Necessidade do aquário
A destinação de um volume tão grande de recursos a construção do aquário, um empreendimento voltado principalmente a pesquisa científica e ao turismo, utilizando dinheiro público que poderia ser destinado a serviços essenciais, como saúde, educação e segurança pública, provoca críticas da própria população e de vários segmentos da sociedade.
Um dos que criticam o empreendimento é o presidente da mesa diretora do Conselho Estadual de Saúde, Ricardo Alexandre Corrêa Bueno. “Já na gestão anterior, quando se anunciava a previsão de gastar R$ 84 milhões na construção do aquário, acreditava que era um investimento absurdo em um empreendimento que é mais voltado para o turismo e para a pesquisa científica, quando a prioridade tem que ser sempre a saúde e a educação”, comenta.
Ele diz que esse investimento, na época do lançamento da obra, seria suficiente para construir, por exemplo, em Campo Grande, um hospital que funcionasse em parceria com o município e que poderia desafogar a Santa Casa e o Hospital Regional. “Agora imagina no interior, onde as obras chegaram a ser lançadas mas não passaram disso, como em Dourados, Três Lagoas e Corumbá, que precisam com urgência desse reforço”.
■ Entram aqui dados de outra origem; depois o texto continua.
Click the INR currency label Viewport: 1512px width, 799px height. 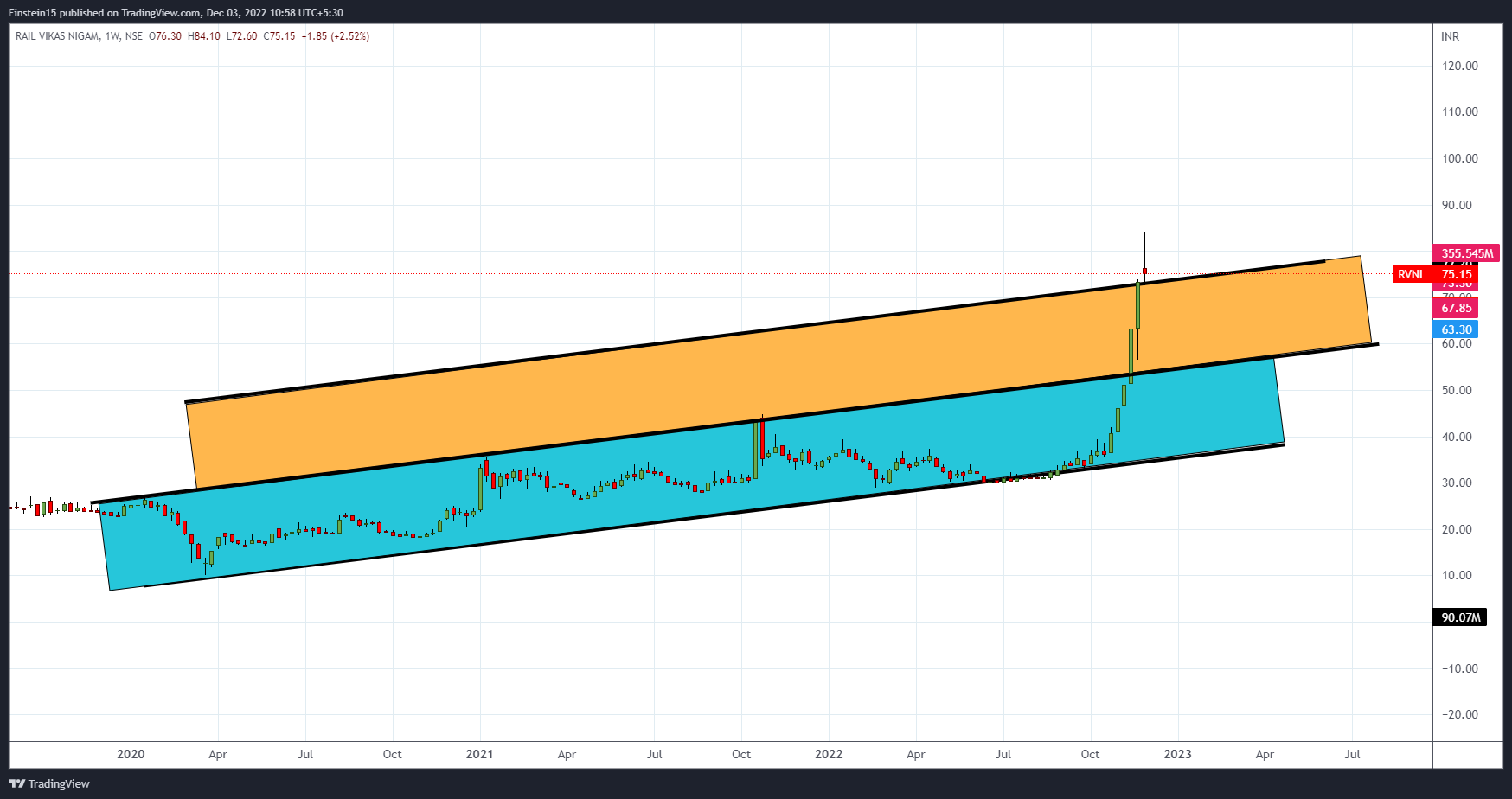click(x=1450, y=36)
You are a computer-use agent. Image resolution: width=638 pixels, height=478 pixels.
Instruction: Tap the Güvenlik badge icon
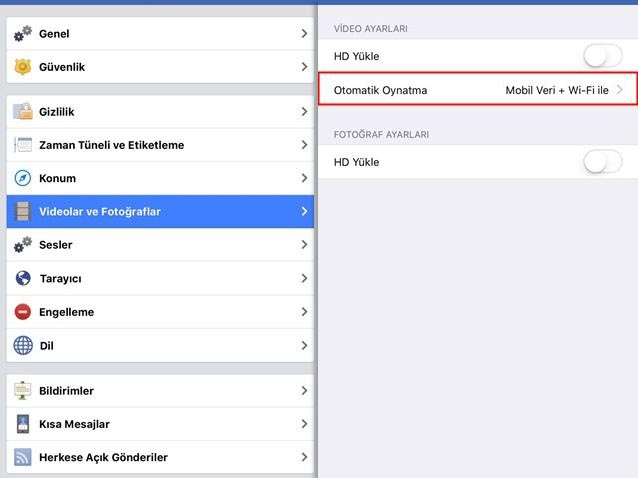coord(23,67)
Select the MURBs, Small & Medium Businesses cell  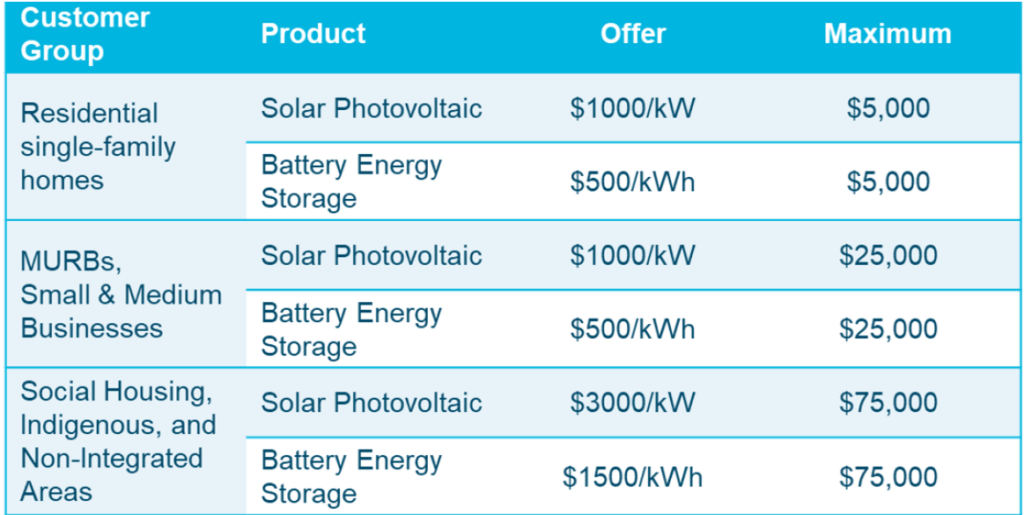click(x=121, y=294)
Para o presidente do Conselho Estadual de Saúde, a previsão de investimento total na obra do aquário passar dos R$ 200 milhões, se torna ainda mais absurda quando esse valor é comparado, por exemplo, com o investimento que a Caixa de Assistência dos Servidores do Estado (Cassems) está fazendo na construção de um hospital de 107 leitos em Campo Grande, que é em torno dos R$ 60 milhões.
“Enquanto o governo já sinaliza que deve ter dificuldades em cumprir o investimento obrigatório de 12% na saúde, enquanto é necessário melhorar a infraestrutura da saúde em todo o interior e na capital, fazer um investimento desse é absurdo”, afirmou.